DIRECTIVE:
Lay out the lines that open with the one containing "Given: Click the orange" and close with the one containing "click(97, 363)" as a Markdown table with the columns Row and Text. Number each row and leave out blank lines.

** start of MATERIAL TO PROCESS **

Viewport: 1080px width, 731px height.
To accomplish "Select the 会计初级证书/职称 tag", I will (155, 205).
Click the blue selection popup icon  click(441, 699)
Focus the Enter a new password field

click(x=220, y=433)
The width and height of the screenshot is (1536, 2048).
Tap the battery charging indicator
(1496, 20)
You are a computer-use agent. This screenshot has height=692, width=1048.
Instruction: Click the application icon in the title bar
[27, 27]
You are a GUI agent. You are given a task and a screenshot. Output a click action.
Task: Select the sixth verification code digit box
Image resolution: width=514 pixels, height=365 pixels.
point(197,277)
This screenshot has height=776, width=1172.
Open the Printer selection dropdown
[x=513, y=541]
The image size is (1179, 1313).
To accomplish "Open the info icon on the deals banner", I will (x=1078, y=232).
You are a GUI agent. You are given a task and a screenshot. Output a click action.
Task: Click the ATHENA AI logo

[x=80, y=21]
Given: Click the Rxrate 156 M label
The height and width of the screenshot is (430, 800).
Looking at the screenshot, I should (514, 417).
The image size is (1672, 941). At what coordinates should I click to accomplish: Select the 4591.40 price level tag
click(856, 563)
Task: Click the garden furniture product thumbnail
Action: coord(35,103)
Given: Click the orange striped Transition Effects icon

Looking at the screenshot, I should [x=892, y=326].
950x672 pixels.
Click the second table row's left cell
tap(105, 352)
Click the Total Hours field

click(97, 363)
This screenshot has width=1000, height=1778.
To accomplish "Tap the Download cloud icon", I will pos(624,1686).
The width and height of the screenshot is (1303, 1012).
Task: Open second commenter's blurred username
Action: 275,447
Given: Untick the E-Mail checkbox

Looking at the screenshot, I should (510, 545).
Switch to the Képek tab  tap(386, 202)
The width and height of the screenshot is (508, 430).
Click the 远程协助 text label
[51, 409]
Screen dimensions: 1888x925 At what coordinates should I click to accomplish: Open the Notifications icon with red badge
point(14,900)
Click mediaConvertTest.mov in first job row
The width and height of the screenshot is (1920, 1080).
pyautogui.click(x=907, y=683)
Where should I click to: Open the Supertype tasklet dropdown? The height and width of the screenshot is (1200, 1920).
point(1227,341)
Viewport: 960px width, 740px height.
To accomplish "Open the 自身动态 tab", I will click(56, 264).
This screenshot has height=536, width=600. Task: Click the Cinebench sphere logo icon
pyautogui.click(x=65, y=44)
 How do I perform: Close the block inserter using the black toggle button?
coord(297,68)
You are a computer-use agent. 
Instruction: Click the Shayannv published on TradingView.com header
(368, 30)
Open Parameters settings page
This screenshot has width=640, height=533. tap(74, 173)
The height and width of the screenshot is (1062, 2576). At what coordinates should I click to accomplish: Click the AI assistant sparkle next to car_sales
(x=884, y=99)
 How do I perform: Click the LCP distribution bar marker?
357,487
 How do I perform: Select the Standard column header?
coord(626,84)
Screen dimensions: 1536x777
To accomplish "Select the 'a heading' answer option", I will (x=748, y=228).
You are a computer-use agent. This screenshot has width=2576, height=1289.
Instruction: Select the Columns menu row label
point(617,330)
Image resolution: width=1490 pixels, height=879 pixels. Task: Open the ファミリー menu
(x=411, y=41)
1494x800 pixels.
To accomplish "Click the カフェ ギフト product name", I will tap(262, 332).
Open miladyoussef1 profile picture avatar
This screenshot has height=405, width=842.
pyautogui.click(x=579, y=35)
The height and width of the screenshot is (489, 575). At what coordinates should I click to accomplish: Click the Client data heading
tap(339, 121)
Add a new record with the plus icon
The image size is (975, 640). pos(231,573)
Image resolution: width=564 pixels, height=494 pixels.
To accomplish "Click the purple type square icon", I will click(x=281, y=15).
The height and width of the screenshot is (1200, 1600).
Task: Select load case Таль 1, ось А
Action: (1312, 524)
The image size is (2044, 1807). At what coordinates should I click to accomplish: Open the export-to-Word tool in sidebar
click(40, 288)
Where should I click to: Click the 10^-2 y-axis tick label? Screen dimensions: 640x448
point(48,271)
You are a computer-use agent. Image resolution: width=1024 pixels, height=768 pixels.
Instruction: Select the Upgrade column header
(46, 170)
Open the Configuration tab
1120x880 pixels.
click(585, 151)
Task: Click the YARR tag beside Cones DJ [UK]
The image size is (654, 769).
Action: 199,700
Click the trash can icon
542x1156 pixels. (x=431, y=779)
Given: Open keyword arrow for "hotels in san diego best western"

** end of MATERIAL TO PROCESS **

ANSWER TO THIS EXERCISE:
| Row | Text |
|---|---|
| 1 | Given: Click the orange striped Transition Effects icon |
| 2 | Looking at the screenshot, I should [x=892, y=326]. |
| 3 | 950x672 pixels. |
| 4 | Click the second table row's left cell |
| 5 | tap(105, 352) |
| 6 | Click the Total Hours field |
| 7 | click(97, 363) |